■ **THINGS TO DO**:
1. Translate into Spanish this sentence from the post on whether Jesus could be tempted: "Despite your "so", there is no causal connection between the two statements."
2. Carry on writing the post about whether Jesus could be tempted, starting right after its last sentence.

■ **EXTRACT PROVIDED**:
────────────────

In response to another poster who said this, "He was not defiled and he was separate from sinners. Without sin and without a sin nature", you said this:
Right, so others here who say that Jesus could have potentially sinned are wrong.
Despite your "so", there is no causal connection between the two statements.
On this subject we must get past the
apparent contradiction of Scripture, which affirms all of the following:
"our great God and Savior, Jesus Christ" (Titus 2:13)
"For God cannot be tempted by evil" (James 1:13)
"we have a great high priest... Jesus the Son of God... who has been tempted in every way, just as we are" (Hebrews 4:14-15)
From these, we can summarize: Jesus, Who is God, Who cannot be tempted,
was tempted. We can dispense with the idea that "because Jesus is God, He cannot be tempted" as it plainly contradicts Scripture. From the Hebrews text, we can conclude a direct and thorough likeness between the nature of the temptations Jesus faced and those we face.

────────────────

■ **DATA LISTING**:
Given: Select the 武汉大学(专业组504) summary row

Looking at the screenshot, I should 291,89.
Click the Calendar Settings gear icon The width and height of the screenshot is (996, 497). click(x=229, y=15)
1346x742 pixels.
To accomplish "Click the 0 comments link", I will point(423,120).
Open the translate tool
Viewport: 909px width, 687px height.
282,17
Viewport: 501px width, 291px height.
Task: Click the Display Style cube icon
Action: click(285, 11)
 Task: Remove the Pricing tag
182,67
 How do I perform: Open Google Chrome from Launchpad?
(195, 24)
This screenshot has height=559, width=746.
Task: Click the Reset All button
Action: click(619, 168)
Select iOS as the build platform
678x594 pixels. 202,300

────────────────

■ **ANSWERS TO THE EXERCISES**:
1. A pesar de tu «así que», no hay ninguna conexión causal entre las dos afirmaciones.

2.
We use "tempt" in concert with things like a second helping of dessert, an angry response, slight pressure on the accelerator pedal when we see a yellow light, and of course far worse. All of these things are
possible. I may
desire to jump to Mars, but it is not
possible to do so therefore I'm not tempted; "tempted" is simply the wrong concept for something that is not
possible. After Jesus had fasted for 40 days, He was
actually hungry, and feeding Himself would have been both legitimate and
possible. He
could have changed the stones into bread and eaten (you have argued for His supernatural power in other posts) yet doing so would have been a sin. Instead, He rebuked the devil with the words of Scripture, refusing the "easy way out".
Why would anyone conclude that Jesus
could not have done as the devil suggested? Scripture tells us plainly that He
was tempted. That means one of only two options: either sin was
possible, or Jesus was
not, in fact,
tempted "as we are".
Consider the implications of the second: Scripture is leading us to believe that there is a conceptual sleight-of-hand involved in the temptation, or in short, a lie. God is sidestepping with an awkward, "Well, Jesus couldn't
actually sin, of course, and 'tempted' here means something
other than what it means in
every other usage." It is nonsensical to pretend that "tempt" meant something different for Jesus than it does for us. Believing so removes all meaning from Hebrews 4:13. Let not our pietistic abhorrence at the idea of Jesus
potentially committing sin inadvertently impute
actual wrongdoing to God.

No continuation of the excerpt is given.